Startups are creating the new rules of work, and one big rule they’re championing is transparency in the workplace. Part of a growing trend toward building brands both for customers and for employees, transparency in the workplace has become a hot topic, especially in older, more traditional companies.
It used to take a typical Fortune 500 company 20 years to grow to a $1 billion market capitalization. Today’s startups like Tesla, Uber, and WhatsApp achieved this in less than 4 years (SnapChat and Oculus Rift in less than 2). Consequently, the average lifespan of an S&P 500 company has decreased from 67 years in the 1920’s to 15 years today. Regardless of age or size, the need to stay ahead of the curve has never been higher. By taking cues from the modern startup playbook, traditional companies can compete.
The key to organizational success is talent. Companies struggle to find great people and when they do, they have a hard time keeping them onboard. However, by building a strong internal culture, where employees are engaged and decision making is transparent, companies stand to distinguish themselves from the competition and attract top talent.
Being emotionally involved, committed, and engaged at work is becoming an increasingly important factor to the modern employee. For an employee to become engaged, there needs to be a relationship between them and the place they work. Since it’s hard to be emotionally involved in a relationship without knowing the other person, it is likewise hard for an employee to be engaged without knowing the organization.
When surveyed, a shocking 58% of employees had no idea of the mission and vision of the company they work for. When you realize that modern employees are becoming more and more purpose-oriented, that number sounds even more alarming. Over 30% of employees count their organization’s purpose as a key factor in their decision to work there. Organizations should welcome this trend: research by Imperative shows that purpose-oriented employees are consistently “the most valuable”.

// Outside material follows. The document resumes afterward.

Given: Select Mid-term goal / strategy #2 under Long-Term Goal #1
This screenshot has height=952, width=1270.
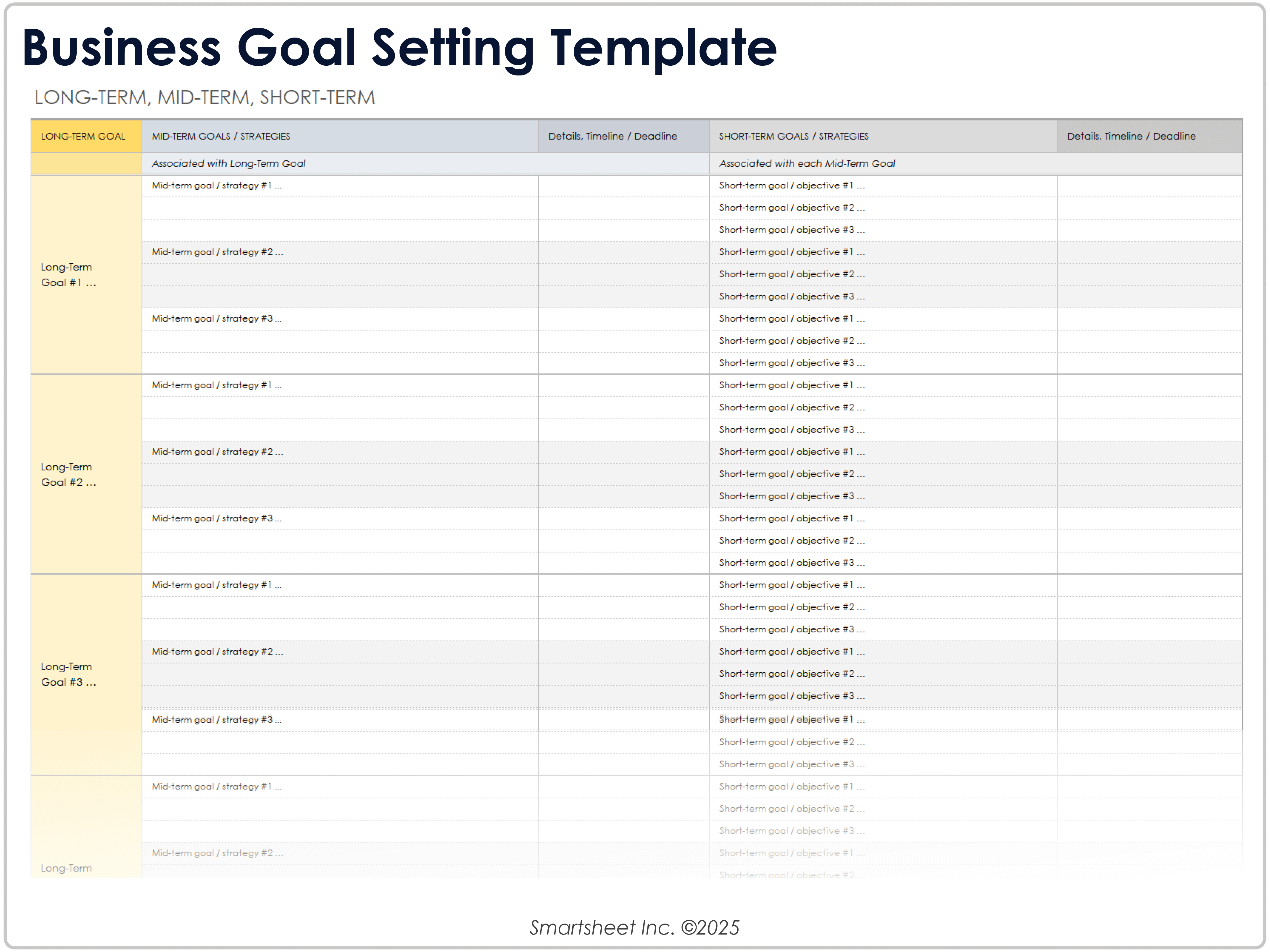Looking at the screenshot, I should 217,252.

Purpose-oriented people in general have a deep-rooted need to feel part of something greater than themselves. Satisfying this need for belongingness increases employee engagement and unlocks their full potential.
Companies that increase transparency in the workplace by clearly communicating mission, vision, and goals will become the future leaders. Their highly committed workforce, aligned behind common goals and values will build the Googles and Intels of tomorrow. With 70% of employees surveyed feeling disengaged at work, transparency in the workplace could even turn into a strategic advantage.
Imagine you’re participating in a rowing race. Everyone in your boat is blindfolded, you cannot hear or see a thing. In the competing boat, however, no one is blindfolded. Who is more likely to win?
Since the rowers in the other boat can see each other, they can align their strokes which will give a massive boost to their combined efforts. The blindfolded rowers will be left behind, uncoordinated, with no clear direction, each individual rowing furiously but going nowhere fast.
Many companies behave like a blindfolded rowing team. The larger an organization grows the more departments and teams tend to drift off and become siloed. Gillian Tett, Managing Editor of the Financial Times, devoted an entire book to the destructive effects coming from this so-called silo effect.
By making individual, team, and departmental goals visible to the entire organization, everyone can see what others are working on. This also gives employees a clear understanding of how their own efforts align or don’t align with those of others. By aligning themselves toward common goals, your employees increase the impact of their work exponentially, increasing focus on the work that really makes a difference. Just like the rowing team, when your organization can see where it’s going and everyone is rowing in the same direction, you’re much more likely to win the race. Breaking down organizational silos is one area where OKR really shines.
When employees were asked what was holding their company back, 50% pointed the finger at a lack of company-wide transparency. More than 70% of employees felt that managers were not spending enough time explaining the reasons why their goals were important or how they were going to make an impact.
The power of Why is fantastically explained in this video by Simon Sinek, the bottom line being that it inspires action. It motivates people. Even without alignment, transparency can boost motivation. Sharing what the company, department, and team goals are—and where the company/department/team is heading—sets a clear, unambiguous direction. Employees are more likely to align their work to these higher level goals (provided they can see them).
How we deal with transparency
At Perdoo we are a strong proponent of transparency and have made it a key feature of our culture and product.
This is what we do to keep transparency high:
From this we’ve experienced first-hand how transparency helps keeping your team engaged, motivation high, and ultimately results in more joy and success—both for your customers and your company.
The sum is that transparency boosts performance and at the same time increases employee happiness. A study by TinyPulse even listed internal transparency as the number one contributor to employee happiness.
Transparency has become a necessity for the modern, inspiring workplace. Neglecting it can come at high costs while taking it seriously can provide enormous benefits.